* [Given information]
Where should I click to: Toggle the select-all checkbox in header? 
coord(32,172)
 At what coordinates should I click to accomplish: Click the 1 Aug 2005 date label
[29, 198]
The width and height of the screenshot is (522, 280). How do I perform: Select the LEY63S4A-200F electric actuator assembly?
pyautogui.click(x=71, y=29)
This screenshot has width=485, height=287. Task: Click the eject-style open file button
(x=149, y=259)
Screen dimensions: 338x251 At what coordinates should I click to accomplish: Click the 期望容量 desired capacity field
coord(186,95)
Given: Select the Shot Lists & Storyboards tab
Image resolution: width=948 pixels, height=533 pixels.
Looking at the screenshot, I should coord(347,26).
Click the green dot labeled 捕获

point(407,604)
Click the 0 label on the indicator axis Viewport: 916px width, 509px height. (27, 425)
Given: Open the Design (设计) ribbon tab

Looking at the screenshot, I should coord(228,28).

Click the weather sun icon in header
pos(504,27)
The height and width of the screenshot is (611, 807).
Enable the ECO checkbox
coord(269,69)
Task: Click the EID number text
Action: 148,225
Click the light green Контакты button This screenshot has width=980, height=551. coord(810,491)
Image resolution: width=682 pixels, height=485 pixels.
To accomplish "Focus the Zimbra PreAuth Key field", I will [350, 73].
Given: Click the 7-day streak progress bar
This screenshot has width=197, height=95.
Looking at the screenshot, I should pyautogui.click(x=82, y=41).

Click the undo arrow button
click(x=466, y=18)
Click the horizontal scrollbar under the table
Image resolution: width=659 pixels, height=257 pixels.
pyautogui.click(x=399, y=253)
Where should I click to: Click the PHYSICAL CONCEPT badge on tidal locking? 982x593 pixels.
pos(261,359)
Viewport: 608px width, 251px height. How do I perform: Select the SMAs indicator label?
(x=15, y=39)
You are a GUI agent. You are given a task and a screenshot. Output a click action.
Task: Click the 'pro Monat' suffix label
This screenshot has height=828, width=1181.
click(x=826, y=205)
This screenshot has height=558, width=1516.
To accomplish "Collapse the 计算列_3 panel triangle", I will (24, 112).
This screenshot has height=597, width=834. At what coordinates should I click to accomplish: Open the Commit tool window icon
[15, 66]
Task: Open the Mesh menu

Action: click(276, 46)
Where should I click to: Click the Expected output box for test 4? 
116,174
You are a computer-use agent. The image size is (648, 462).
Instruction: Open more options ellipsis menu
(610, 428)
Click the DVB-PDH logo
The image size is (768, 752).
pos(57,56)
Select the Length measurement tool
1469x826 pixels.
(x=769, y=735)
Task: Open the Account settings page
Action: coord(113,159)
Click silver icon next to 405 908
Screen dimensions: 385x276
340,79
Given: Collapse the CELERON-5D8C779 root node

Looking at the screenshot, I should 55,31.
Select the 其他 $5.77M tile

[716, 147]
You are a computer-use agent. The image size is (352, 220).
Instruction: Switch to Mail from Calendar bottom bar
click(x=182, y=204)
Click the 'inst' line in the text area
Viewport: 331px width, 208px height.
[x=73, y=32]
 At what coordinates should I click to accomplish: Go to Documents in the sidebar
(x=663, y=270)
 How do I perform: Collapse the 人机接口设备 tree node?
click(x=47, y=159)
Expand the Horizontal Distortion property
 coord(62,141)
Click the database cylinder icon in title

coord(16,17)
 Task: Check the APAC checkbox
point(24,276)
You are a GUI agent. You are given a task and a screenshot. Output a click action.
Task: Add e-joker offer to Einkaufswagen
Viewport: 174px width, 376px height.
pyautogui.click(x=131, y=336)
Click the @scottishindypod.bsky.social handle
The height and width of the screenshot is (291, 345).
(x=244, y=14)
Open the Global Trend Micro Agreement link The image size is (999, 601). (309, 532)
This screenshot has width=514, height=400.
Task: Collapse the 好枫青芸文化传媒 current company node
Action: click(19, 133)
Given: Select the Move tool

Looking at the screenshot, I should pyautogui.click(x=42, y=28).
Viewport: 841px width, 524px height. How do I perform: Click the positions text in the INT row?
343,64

* [Task brief]
Filter the records for lines holding the string "will". Copy each one.

* [Finished exercise]
To accomplish "Focus the Zimbra PreAuth Key field", I will [350, 73].
To accomplish "Collapse the 计算列_3 panel triangle", I will (24, 112).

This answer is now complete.